= YOUR GOAL =
In the entries below, how many lines contain the word "Focus"? State the number and nothing more.

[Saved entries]
----------------

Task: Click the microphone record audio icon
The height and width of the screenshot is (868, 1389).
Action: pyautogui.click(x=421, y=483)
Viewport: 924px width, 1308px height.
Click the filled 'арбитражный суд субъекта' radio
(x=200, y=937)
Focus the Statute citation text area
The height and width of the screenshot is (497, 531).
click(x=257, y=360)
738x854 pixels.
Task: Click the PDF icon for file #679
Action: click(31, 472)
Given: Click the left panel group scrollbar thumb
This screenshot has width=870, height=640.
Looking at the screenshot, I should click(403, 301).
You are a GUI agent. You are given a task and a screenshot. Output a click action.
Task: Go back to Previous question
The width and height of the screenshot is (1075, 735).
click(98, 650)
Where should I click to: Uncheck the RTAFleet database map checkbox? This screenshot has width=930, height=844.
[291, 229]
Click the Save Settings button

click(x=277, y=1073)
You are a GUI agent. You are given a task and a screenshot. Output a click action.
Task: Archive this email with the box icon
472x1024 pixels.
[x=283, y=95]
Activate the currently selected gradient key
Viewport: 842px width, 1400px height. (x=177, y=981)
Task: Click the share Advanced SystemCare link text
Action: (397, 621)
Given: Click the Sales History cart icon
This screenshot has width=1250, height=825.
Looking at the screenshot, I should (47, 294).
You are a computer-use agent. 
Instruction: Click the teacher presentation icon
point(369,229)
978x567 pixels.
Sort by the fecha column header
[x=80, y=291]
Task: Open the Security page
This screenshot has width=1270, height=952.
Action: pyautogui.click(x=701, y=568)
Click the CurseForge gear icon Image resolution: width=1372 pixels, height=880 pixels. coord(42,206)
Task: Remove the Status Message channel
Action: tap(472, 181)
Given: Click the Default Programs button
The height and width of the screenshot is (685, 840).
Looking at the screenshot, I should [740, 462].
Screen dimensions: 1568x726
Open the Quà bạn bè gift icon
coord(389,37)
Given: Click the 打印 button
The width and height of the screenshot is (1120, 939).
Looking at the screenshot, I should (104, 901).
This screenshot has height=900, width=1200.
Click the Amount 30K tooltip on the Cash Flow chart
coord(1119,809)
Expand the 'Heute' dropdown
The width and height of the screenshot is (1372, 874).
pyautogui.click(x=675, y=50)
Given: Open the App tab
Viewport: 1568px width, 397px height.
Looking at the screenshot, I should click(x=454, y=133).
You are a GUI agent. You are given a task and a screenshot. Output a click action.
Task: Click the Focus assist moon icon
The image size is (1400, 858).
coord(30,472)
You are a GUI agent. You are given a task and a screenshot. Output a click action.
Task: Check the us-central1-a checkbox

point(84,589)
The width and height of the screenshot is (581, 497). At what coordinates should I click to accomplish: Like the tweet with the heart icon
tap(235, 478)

----------------

= SOLUTION FOR THIS TASK =
2